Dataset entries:
--

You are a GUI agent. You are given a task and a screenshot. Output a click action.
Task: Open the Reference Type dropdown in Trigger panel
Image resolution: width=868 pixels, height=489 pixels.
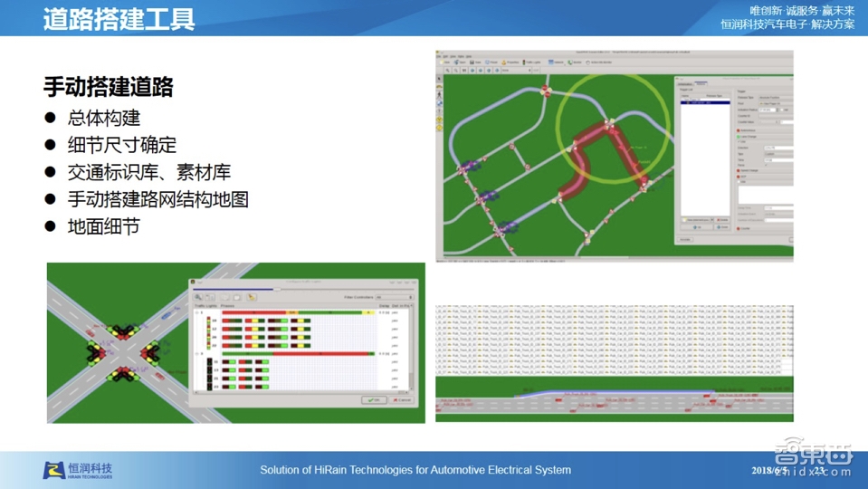(777, 98)
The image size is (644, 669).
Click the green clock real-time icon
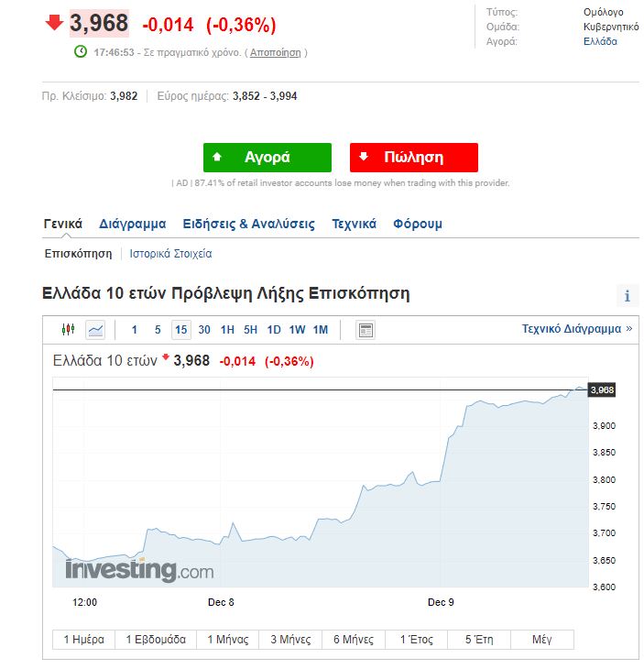coord(81,52)
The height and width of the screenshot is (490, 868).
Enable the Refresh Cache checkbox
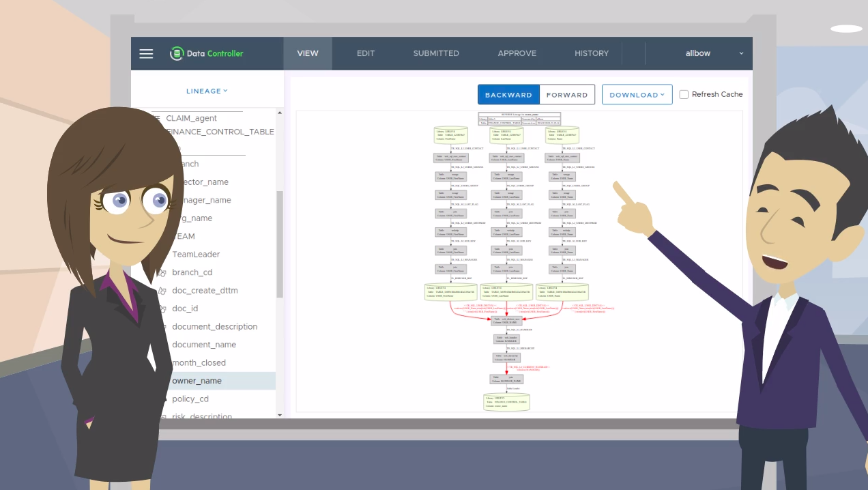pos(684,95)
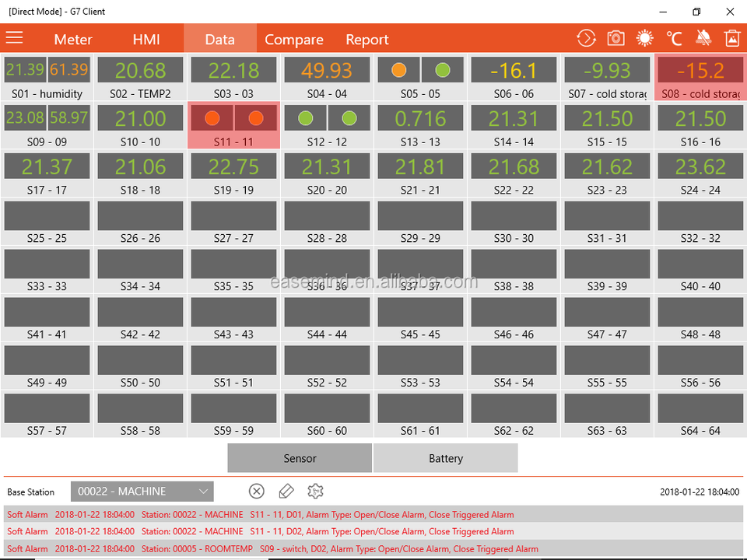This screenshot has height=560, width=747.
Task: Take a snapshot with camera icon
Action: pyautogui.click(x=615, y=38)
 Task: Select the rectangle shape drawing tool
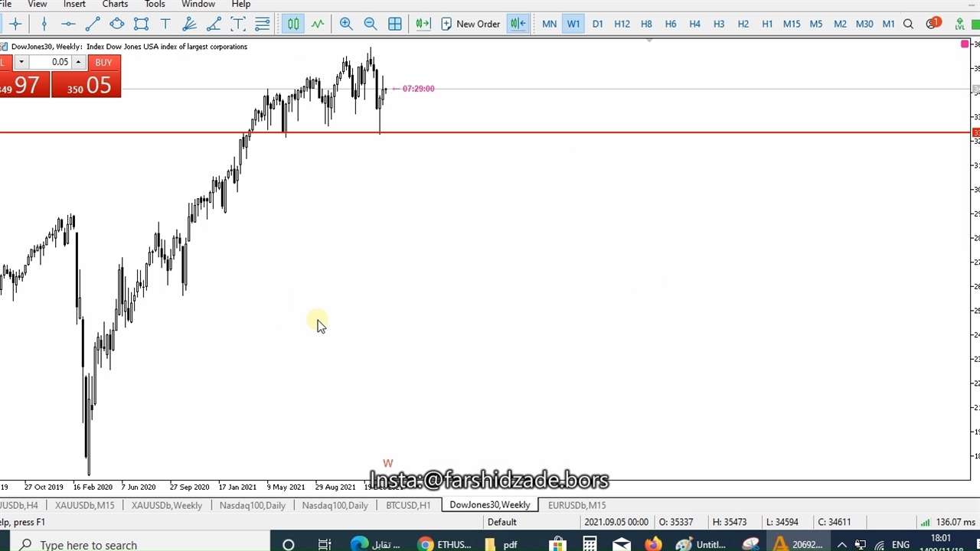tap(141, 24)
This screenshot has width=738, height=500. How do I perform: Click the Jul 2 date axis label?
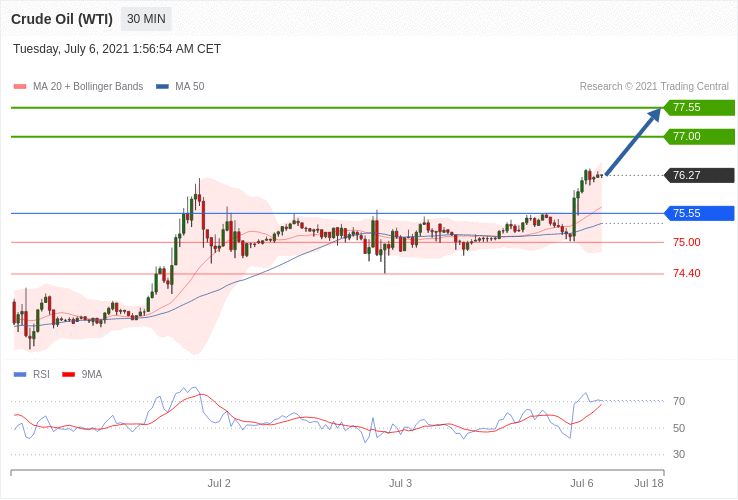pos(219,483)
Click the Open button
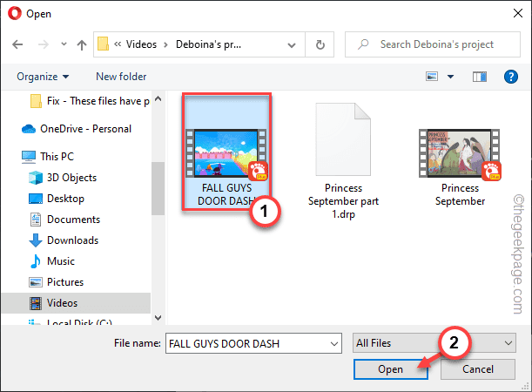Image resolution: width=532 pixels, height=392 pixels. [390, 369]
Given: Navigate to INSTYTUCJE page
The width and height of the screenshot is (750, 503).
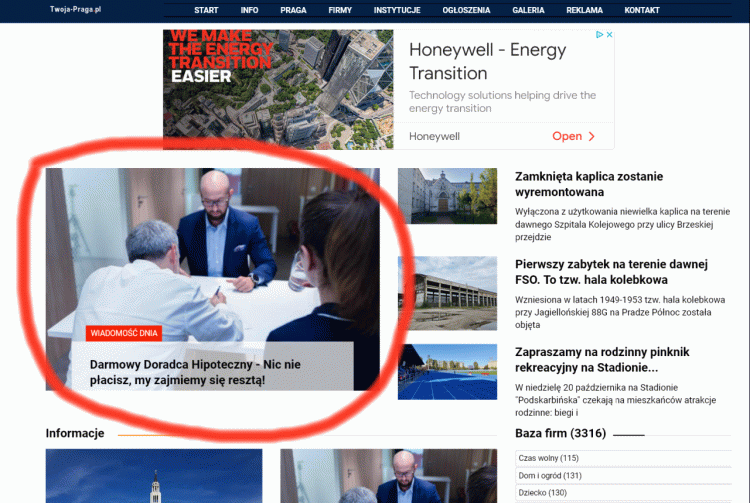Looking at the screenshot, I should (x=397, y=10).
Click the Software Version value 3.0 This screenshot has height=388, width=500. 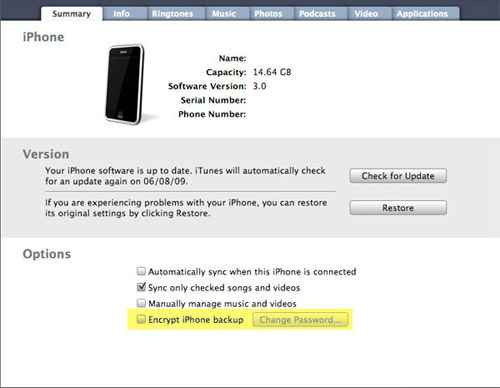259,86
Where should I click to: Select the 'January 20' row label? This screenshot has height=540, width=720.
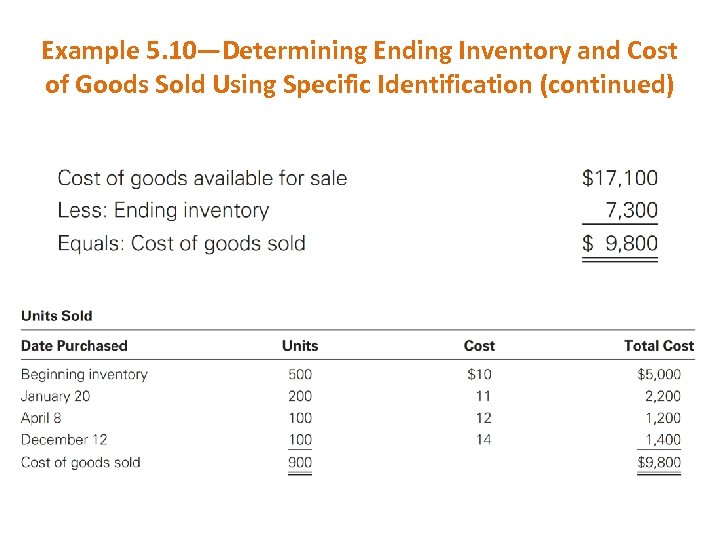tap(56, 396)
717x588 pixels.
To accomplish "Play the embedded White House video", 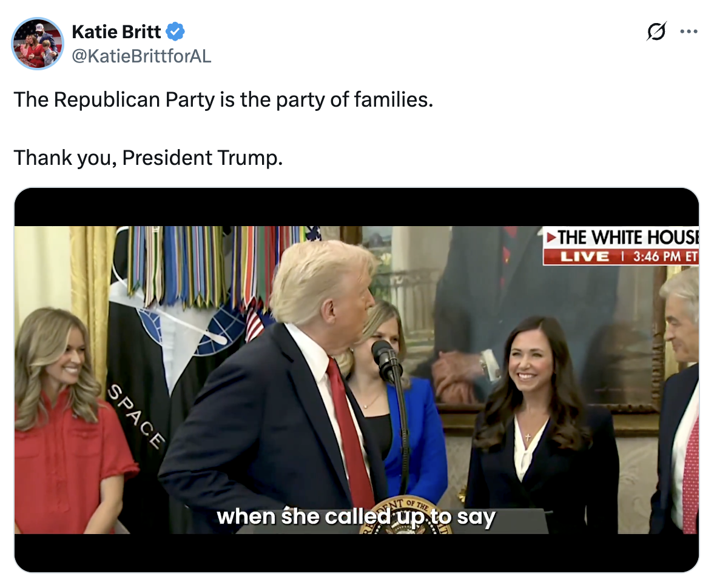I will coord(357,379).
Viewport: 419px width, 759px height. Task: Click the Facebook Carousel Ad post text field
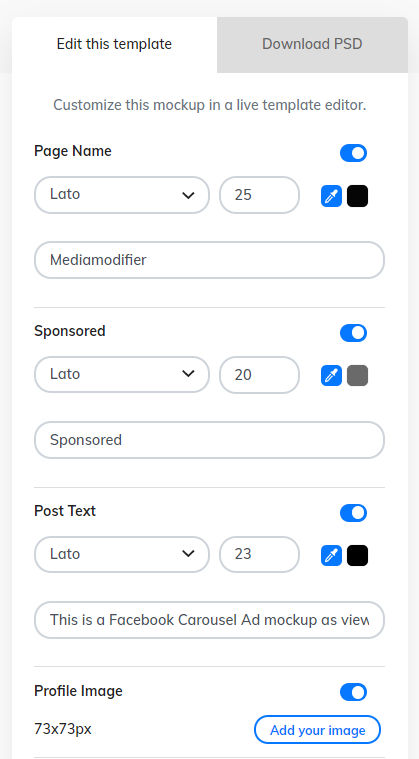210,620
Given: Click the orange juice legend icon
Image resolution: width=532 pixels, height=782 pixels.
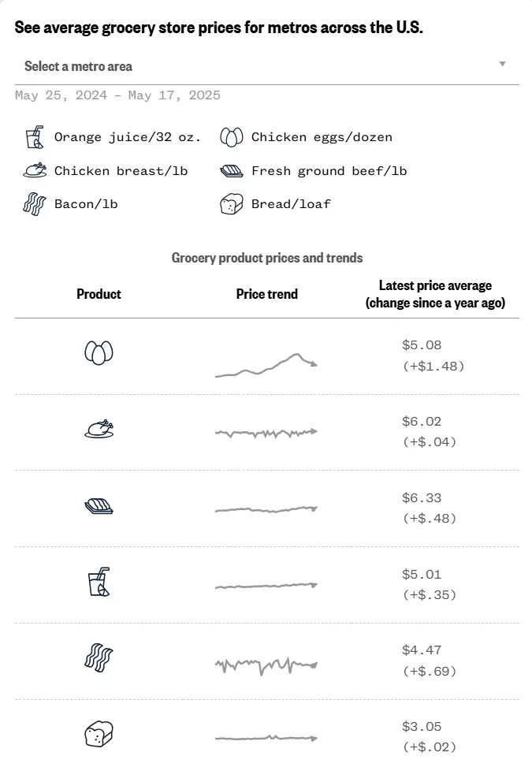Looking at the screenshot, I should pos(33,137).
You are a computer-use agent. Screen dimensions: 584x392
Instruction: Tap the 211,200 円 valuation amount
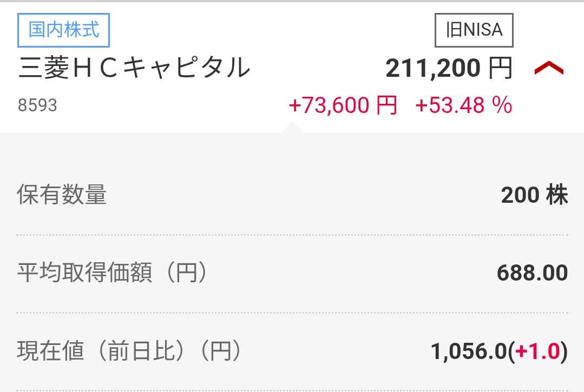click(449, 69)
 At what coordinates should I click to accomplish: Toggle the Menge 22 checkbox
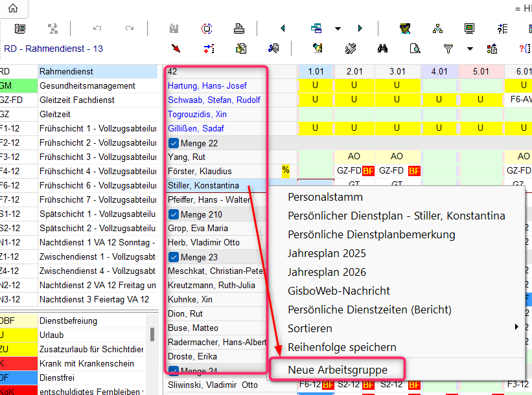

--

◆ **WHAT IS NEEDED**:
Which lines above hold the string "agent"? Copy each of them.

◆ **RESULT FOR THIS EXERCISE**:
You are a GUI agent. You are given a task and a screenshot. Output a click action.
You are a computer-use agent. Screen dimensions: 584x392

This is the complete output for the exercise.